This is unmistakably the world of the “data scientist” and the “analytics guru”!
As growth of data outpaces our ability to process and even understand it in its totality, newer technologies and roles are emerging for handling the challenges posed by “big data”. More and more Retail, Financial, Insurance and Social media giants are treating data and business analytics as a computational science. More and more emphasis is on “in-memory” applications, private and public data clouds, and lots of innovation around big data and low-latency, real-time analytics.
For instance, consider these emerging BI scenarios:
- Retailers are increasingly focusing on “just-in-time” Business Intelligence.
- Huge numbers of corporations use Big Data technologies such as Hadoop and cloud computing to analyze massive amounts of application and transactional data.
- Emergence of public and private data cloud start-ups capable of handling petascale problems is defining the new BI world.
- It is amazing how data growth these days is being talked about more and more in terms of Petabytes, Exabytes, and Geopbytes!
Tremendous scale of innovation is taking place around next generation DW, in-memory analytics, and cloud computing. Therefore, if you have not heard of these new technologies – Data Appliances (SAP HANA), Hadoop, Cloud Databases– then it’s time to play catch-up. These all represent the next Generation in Data and Business Intelligence!
Some of the increasingly popular names in the Big Data space are:
SAP HANA: “This data appliance enables organizations to analyze business operations – based on large volumes of transactional and analytical data – and to instantly explore and analyze the data from virtually any data source in real time.” Data is primarily captured “in memory” as business unfolds, and flexible views expose analytic information rapidly.
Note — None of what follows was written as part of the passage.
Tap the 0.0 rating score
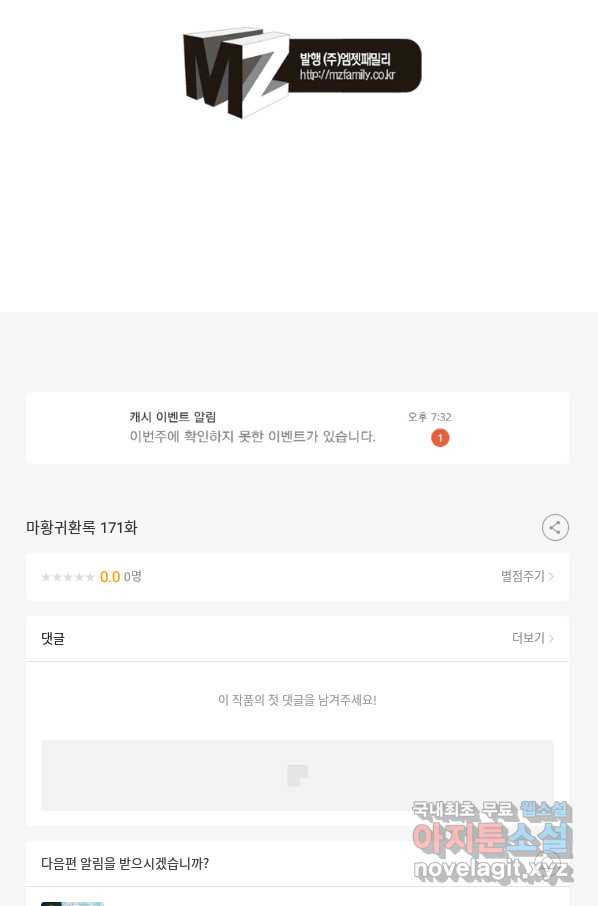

Hadoop: Designed to process terabytes and even petabytes of unstructured and structured data. It breaks large workloads into smaller data blocks that are distributed across a cluster of commodity hardware for faster processing.
Columnar Databases: Columnar querying brings about performance efficiencies, and is unmatched by any row-oriented DB.
The companies to watch out for in this space are SAP, HP, Teradata, IBM, Splunk and Nothscale, just to name a few.